Oestrogen replacement significantly attenuates the pressure response to Ang II in rats, significantly reduces plasma ACE activity in association with a reduction in circulating levels of Ang II and also reduces tissue levels (kidney and aorta) of ACE (Brosnihan et al. 1997). Oestrogen replacement therapy reduces the risk of atherosclerotic change associated with the decrease of aorta ACE activity (Tanaka et al. 1997). Thus, inhibitors of the ACE seem to be a logical antihypertensive treatment to reduce postmenopausal hypertension. Different inhibitors of the ACE are efficient at reducing cardiac hypertrophy and hypertension in SHRs (Amrani et al. 1994; Zorzi et al. 2002). In this investigation, enalapril was found to be highly efficient at reducing hypertension and cardiac hypertrophy of ovariectomized SHRs.

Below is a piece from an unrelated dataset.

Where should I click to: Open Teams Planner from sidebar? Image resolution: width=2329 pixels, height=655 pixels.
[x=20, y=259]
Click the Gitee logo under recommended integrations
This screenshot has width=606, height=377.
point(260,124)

Although sex hormones are important for maintaining normal heart weights and myosin isoenzyme balance in rats, they do not appear to be important in the adaptation shown in the heart when exposed to increased physiological or pathological loads (Malhotra et al. 1990). Myosin isoenzyme distribution in the adult heart is unaltered by ovariectomy, suggesting that oestrogen loses its ability to regulate expression of this protein in the mature heart (Morris et al. 1998). Present results suggest that sex hormones are not directly involved in the cardiac capability to respond to pressure overload, and that ovariectomized SHRs became more hypertensive and developed extensive cardiac hypertrophy that was effectively reversed by antihypertensive therapy.

The present study demonstrated an association of ovariectomy with worst intramyocardial vessels stereology in SHRs. The vascular system is associated with hypertension and menopause in different ways, the endothelin system, for example, is related to many forms of cardiovascular disease in experimental animals and humans (Schiffrin 1998), endothelin-1 represents an integral mechanism involved in the increase of mean arterial pressure following ovariectomy in rats (Mercier et al. 2002). Oestrogen seems to preserve the nitric oxide-mediated portion of flow/shear stress-induced dilation in female SHRs, resulting in a lower maintained wall shear stress in female than in male SHRs; the lower wall shear stress may contribute to the mechanisms by which oestrogen lowers BP and the incidence of cardiovascular diseases in women (Huang et al. 1998). Otherwise, a cellular mechanism of oestrogen-induced vascular relaxation involving inhibition of Ca2+ entry into vascular smooth muscle is gender dependent (Crews & Khalil 1999). Oestrogen has been shown not to affect arterial muscle relaxation (Packer et al. 2001), but a combination of oestrogen and progesterone may have a small attenuating effect on cardiovascular reactivity (Eikelis & Van Den Buuse 2000).

In summary, BP is improved in genetic hypertensive rats a few days after bilateral ovariectomy causing cardiac hypertrophy and worst myocardial remodelling. This condition is efficiently treated with enalapril, suggesting the RAS involvement in this hypertension. The more important aspect of the treatment is an enhancement of the density of the intramyocardial vessels.

Acknowledgments

The authors thank Tathiany de Souza Marinho and Ana Claudia Viana Soares for their technical assistance. The authors are grateful to referee for excellent reviewing the manuscript and contributing valuable comments. The Brazilian agencies CNPq and Faperj support the Laboratory of Morphometry & Cardiovascular Morphology.